I'm processing audio signal sampled at 44.1 kHz. After some other processing, I need to filter the signal between ~5-50 Hz. Achieving this for a signal with such a high sampling frequency appears to be difficult. I would like the magnitude response to be nicely flat within the bass-band. No phase distortion is allowed. I'm using MATLAB toolbox fdatool for the filter design, FIR filter created with least squares approximation. After some testing, I found out I could get better magnitude responses if I first decimate the signal with some small factor, and then to do the final filtering. Is this a common thing to be done (how about in scientific research, I'm trying to do this the right way..)? All help appreciated.

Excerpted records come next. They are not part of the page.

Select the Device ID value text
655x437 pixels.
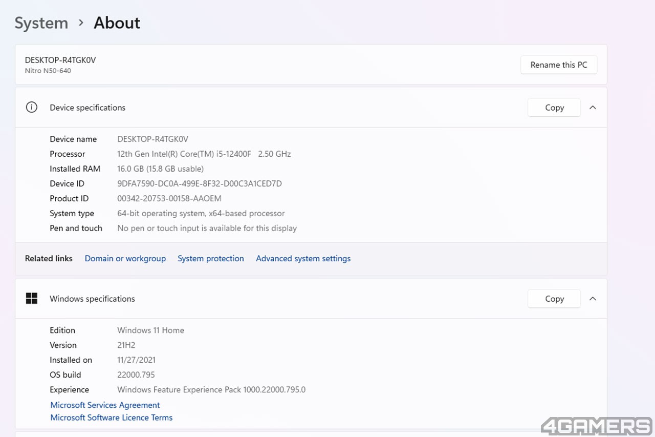click(x=200, y=184)
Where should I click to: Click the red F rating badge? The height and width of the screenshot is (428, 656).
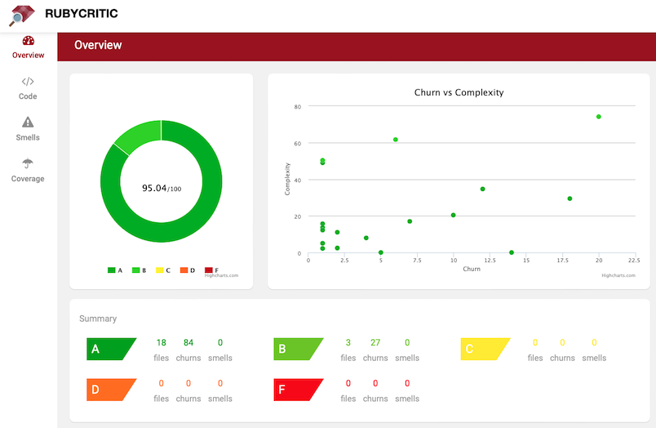(297, 390)
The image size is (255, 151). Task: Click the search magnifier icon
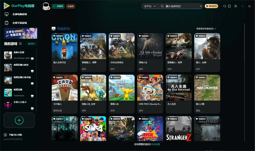pyautogui.click(x=162, y=6)
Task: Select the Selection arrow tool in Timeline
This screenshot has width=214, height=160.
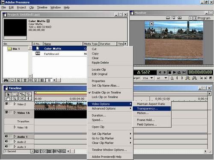Action: click(x=8, y=94)
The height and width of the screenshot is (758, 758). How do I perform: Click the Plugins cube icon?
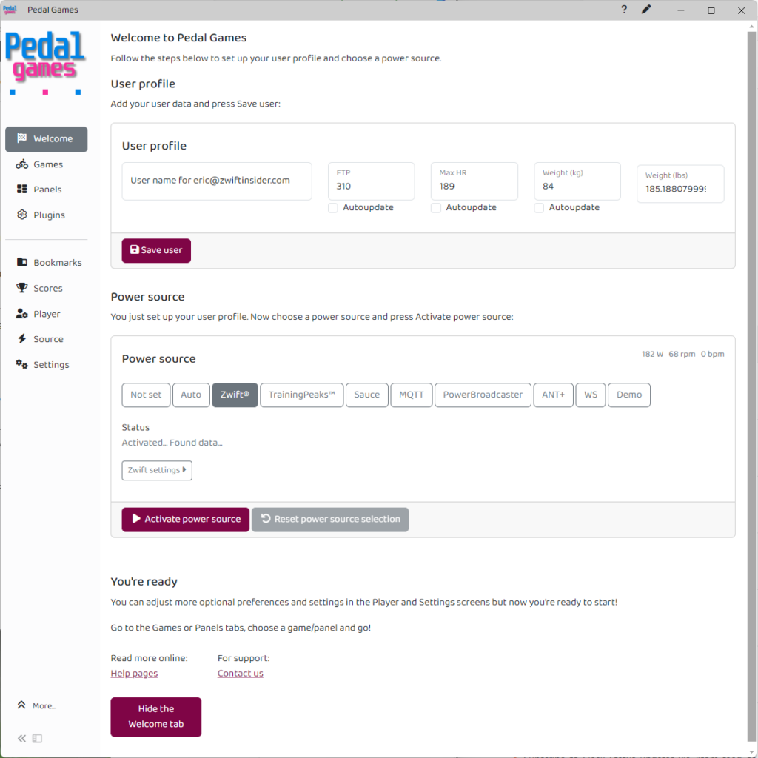click(x=22, y=215)
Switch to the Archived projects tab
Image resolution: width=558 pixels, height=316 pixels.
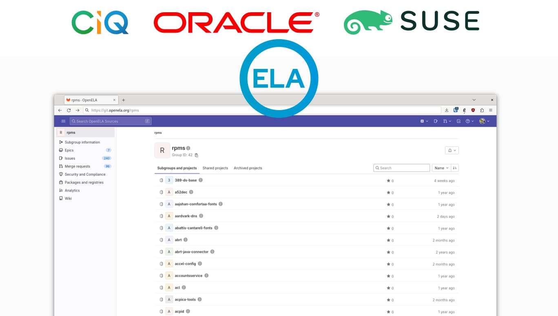(248, 168)
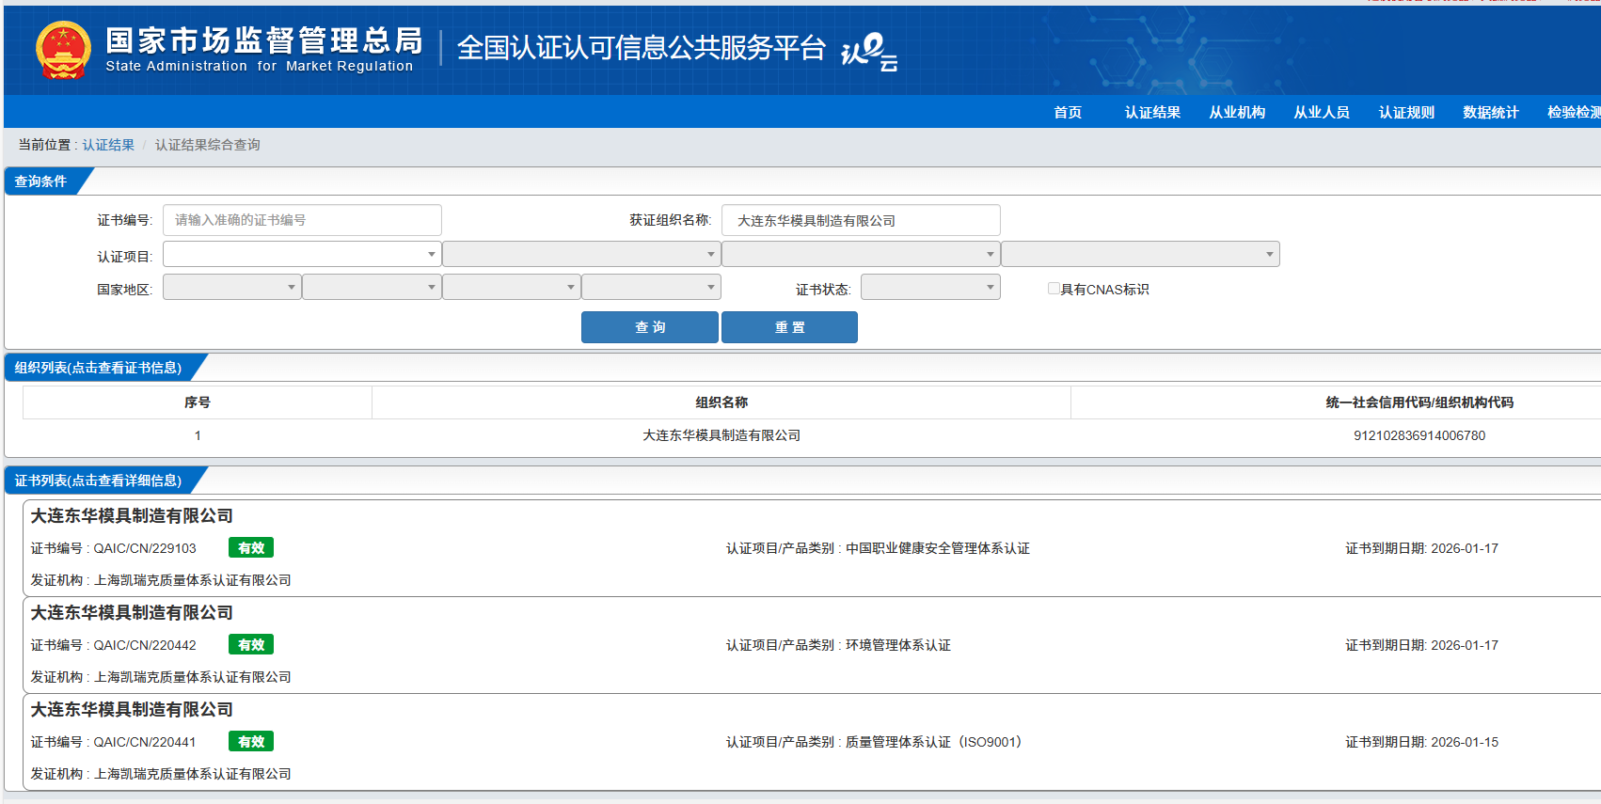Expand the 证书状态 dropdown
Image resolution: width=1601 pixels, height=804 pixels.
[929, 288]
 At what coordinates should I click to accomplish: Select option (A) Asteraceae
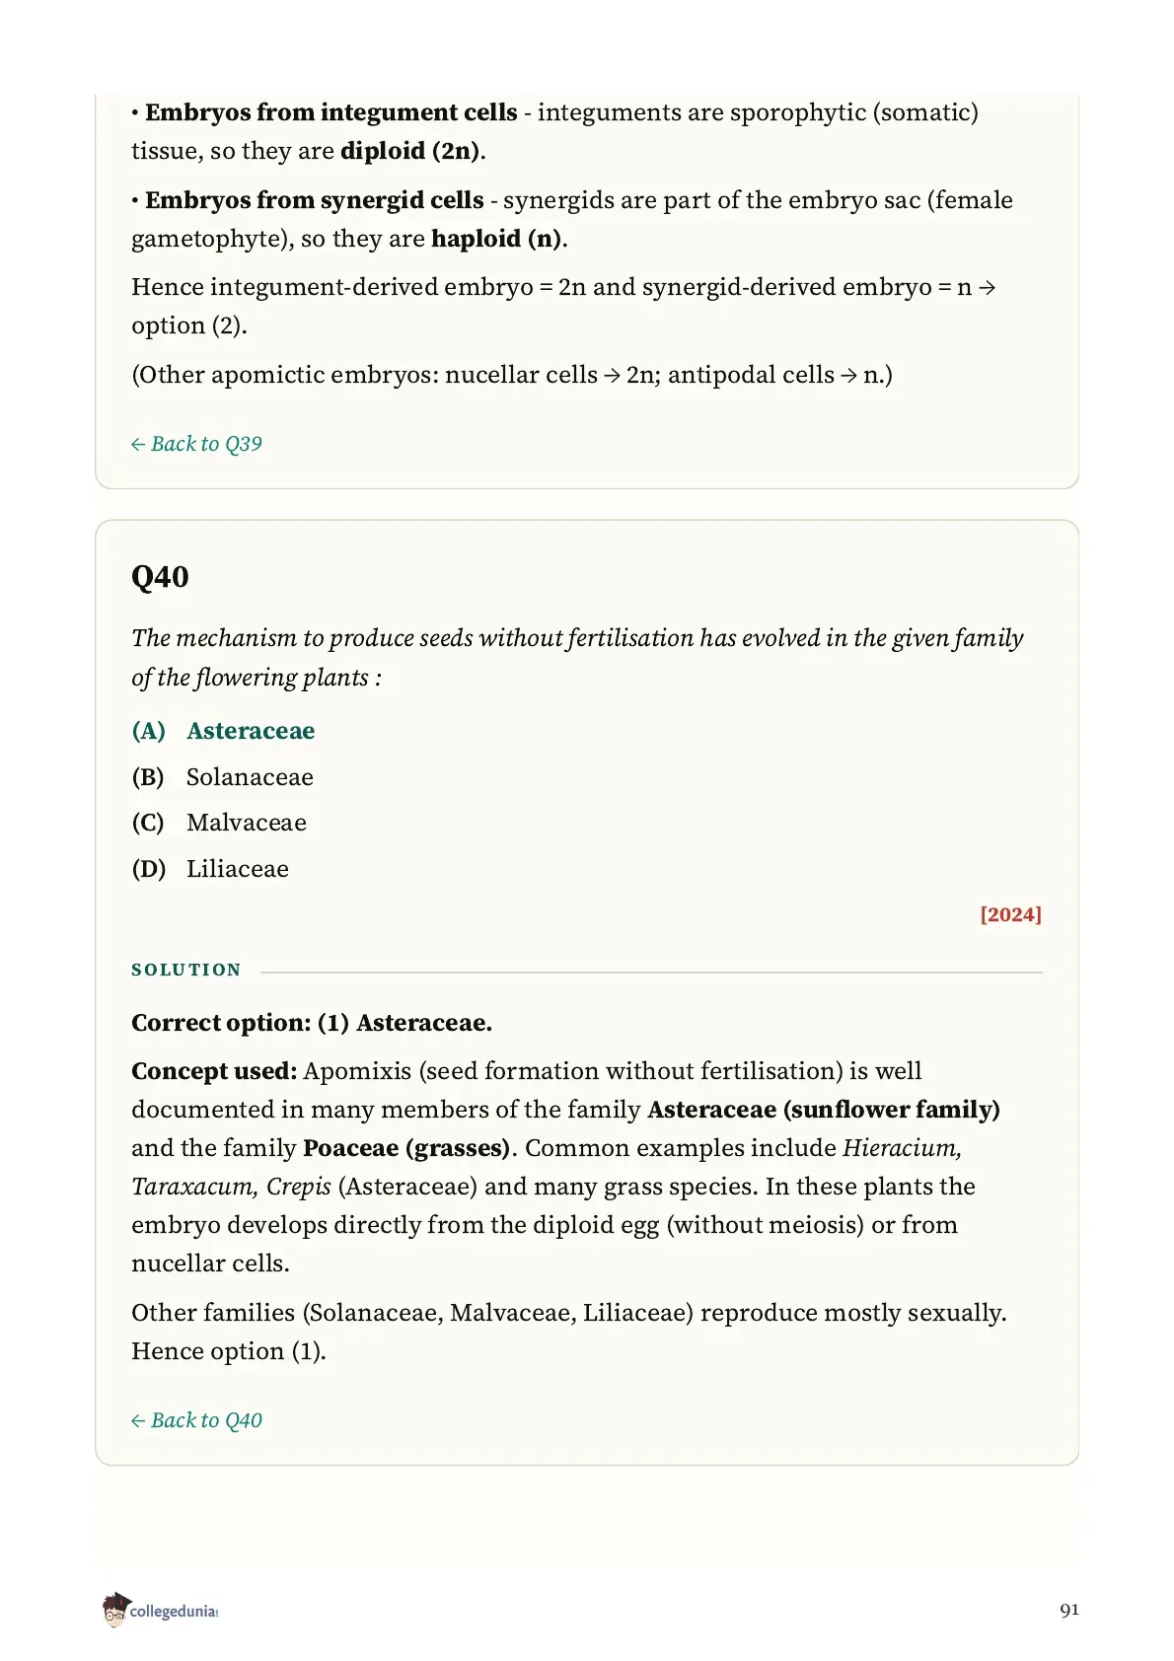tap(223, 731)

Your goal should be achievable. The key driver for the filter's complexity is the size of the transition band, which you haven't specified. If you can live with a slow rolloff, then you can use a relatively low order filter.
If, as is more likely, you want to isolate the band from 5 to 50 Hz with relatively sharp cutoffs, then as you have started to discover, you will want to use a multi-stage approach. Instead of decimating by a factor of several hundred all at once, you decimate by a series small factors (something like 2, 4, or 8). By gradually decreasing the sample rate, you end up with filter designs that are much less complex.
This previous question has a very similar aim to yours, only with slightly different filter specs and sample rate. You should be able to adapt the information there to your application.
Yes, decimating first is the most common approach. I would do something like the following:
Decimate x10: new fs = 4410, passband = 50 Hz, cutoff = 2205 (new Nyquist frequency) Decimate x10: new fs = 441, passband = 50 Hz, cutoff = 220
You could do more decimation or just leave it at that point. It should be relatively easy to get the filter characteristics you want at that point, and the computational load will be greatly reduced.